Officials with NASA’s Satellite Servicing Projects Division, or SSPD, have officially baselined the Kodiak system — formerly known as the Goddard Reconfigurable Solid-state Scanning Lidar, or GRSSLi — to provide real-time images and distance-ranging information during Restore-L. This project will demonstrate how a specially equipped robotic servicer spacecraft can extend a satellite’s lifespan — even one not originally designed for on-orbit servicing.
This device can use its relative navigation technologies — of which the Kodiak system now is a part — to essentially drive itself to its destination, much like a self-driving car here on terra firma. Once it locates its target, it can use dexterous robotic arms and software to autonomously grasp, refuel, and relocate a satellite.
The decision to use Kodiak is good news to Principal Investigator Nat Gill, who, along with other technologists at NASA’s Goddard Space Flight Center in Greenbelt, Maryland, began developing the advanced scanning lidar system five years ago in part with Goddard Internal Research and Development program funding.
Less than a year ago, only a portion of Kodiak was being considered for use, primarily as a back-up to another system, Gill said.
Under one potential mission scenario, this partial capability would have provided ranging measurements to guide the Restore-L robotic servicer as it approached a satellite not designed for servicing from 1.5 miles down to five feet.
To carry out this orbital dance, the system would have flashed its low-power laser light at the remote-sensing satellite every 25 microseconds.

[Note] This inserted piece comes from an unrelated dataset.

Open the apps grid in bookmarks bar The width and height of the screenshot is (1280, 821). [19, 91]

Its onboard telescopes and detectors would have collected the returning light as it bounced off the satellite and another Goddard-developed technology — a hybrid computing platform called SpaceCube 2.0 — then would have calculated the light’s time of flight to determine distance.
Restore-L will use a second piece of the Kodiak system: its ability to provide real-time, high-resolution images as the robotic servicer approaches the target, which, itself, is moving at thousands of miles per hour.

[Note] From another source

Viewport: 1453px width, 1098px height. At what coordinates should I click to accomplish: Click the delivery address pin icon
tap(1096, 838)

This capability includes a micro-electro-mechanical scanner and a photodetector. With these components, the system “paints” a scene with the scanning laser and its detector senses the reflected light to create a 3-D image, with millimeter-level resolution, over a range of distances, from meters to kilometers.
A test changed Kodiak’s fortunes, Gill explained.
During a demonstration involving the imaging portion of Kodiak and a mockup of an existing Earth remote-sensing satellite, Gill and his team showed that the system’s 3-D imaging capabilities, coupled with specially developed algorithms, “could do the job the Restore-L project requires,” Gill said. “Now, we have the whole job for Restore-L, including the 3-D imaging.”
As a result, mission controllers will be able to see a satellite in high resolution as the robotic servicer approaches as well as automatically determine its location and relative orientation with one small, lightweight system, Gill said. “Because of our team’s work ethic, technical skill, and belief in a crazy idea, we’ve succeeded in raising the cutting edge of spaceflight technology.”